[What to do]: Reproduce exactly the lines below from the one containing "Click the green" through the one containing "Click the plus", including both, and nothing else.

[Supplied records]:
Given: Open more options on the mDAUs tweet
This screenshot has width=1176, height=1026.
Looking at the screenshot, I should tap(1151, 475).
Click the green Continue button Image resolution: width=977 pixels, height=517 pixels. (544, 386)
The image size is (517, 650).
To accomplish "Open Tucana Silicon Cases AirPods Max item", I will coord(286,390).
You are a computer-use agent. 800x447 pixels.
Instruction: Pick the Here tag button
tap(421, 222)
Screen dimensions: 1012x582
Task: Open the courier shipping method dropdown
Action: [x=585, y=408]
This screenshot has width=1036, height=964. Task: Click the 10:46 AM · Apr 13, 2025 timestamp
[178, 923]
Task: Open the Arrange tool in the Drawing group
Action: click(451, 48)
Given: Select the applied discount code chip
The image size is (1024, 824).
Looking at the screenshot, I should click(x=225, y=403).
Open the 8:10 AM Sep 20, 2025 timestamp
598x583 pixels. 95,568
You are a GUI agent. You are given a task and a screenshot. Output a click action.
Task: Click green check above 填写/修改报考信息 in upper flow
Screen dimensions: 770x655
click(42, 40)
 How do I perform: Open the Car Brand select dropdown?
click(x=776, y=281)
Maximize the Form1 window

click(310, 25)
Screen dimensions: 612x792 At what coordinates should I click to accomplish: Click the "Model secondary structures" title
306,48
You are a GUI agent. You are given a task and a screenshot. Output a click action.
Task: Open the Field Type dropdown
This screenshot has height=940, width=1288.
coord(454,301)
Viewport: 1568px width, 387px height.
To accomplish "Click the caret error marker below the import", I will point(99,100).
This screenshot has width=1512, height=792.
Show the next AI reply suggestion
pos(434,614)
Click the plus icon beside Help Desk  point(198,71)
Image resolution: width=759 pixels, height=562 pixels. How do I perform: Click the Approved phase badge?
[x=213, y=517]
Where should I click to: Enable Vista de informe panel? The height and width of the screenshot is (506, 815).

[Response to the task]:
Click the green Continue button Image resolution: width=977 pixels, height=517 pixels. (544, 386)
The image size is (517, 650).
To accomplish "Open Tucana Silicon Cases AirPods Max item", I will coord(286,390).
You are a computer-use agent. 800x447 pixels.
Instruction: Pick the Here tag button
tap(421, 222)
Screen dimensions: 1012x582
Task: Open the courier shipping method dropdown
Action: [x=585, y=408]
This screenshot has width=1036, height=964. Task: Click the 10:46 AM · Apr 13, 2025 timestamp
[178, 923]
Task: Open the Arrange tool in the Drawing group
Action: click(451, 48)
Given: Select the applied discount code chip
The image size is (1024, 824).
Looking at the screenshot, I should click(x=225, y=403).
Open the 8:10 AM Sep 20, 2025 timestamp
598x583 pixels. 95,568
You are a GUI agent. You are given a task and a screenshot. Output a click action.
Task: Click green check above 填写/修改报考信息 in upper flow
Screen dimensions: 770x655
click(42, 40)
 How do I perform: Open the Car Brand select dropdown?
click(x=776, y=281)
Maximize the Form1 window

click(310, 25)
Screen dimensions: 612x792 At what coordinates should I click to accomplish: Click the "Model secondary structures" title
306,48
You are a GUI agent. You are given a task and a screenshot. Output a click action.
Task: Open the Field Type dropdown
This screenshot has height=940, width=1288.
coord(454,301)
Viewport: 1568px width, 387px height.
To accomplish "Click the caret error marker below the import", I will point(99,100).
This screenshot has width=1512, height=792.
Show the next AI reply suggestion
pos(434,614)
Click the plus icon beside Help Desk  point(198,71)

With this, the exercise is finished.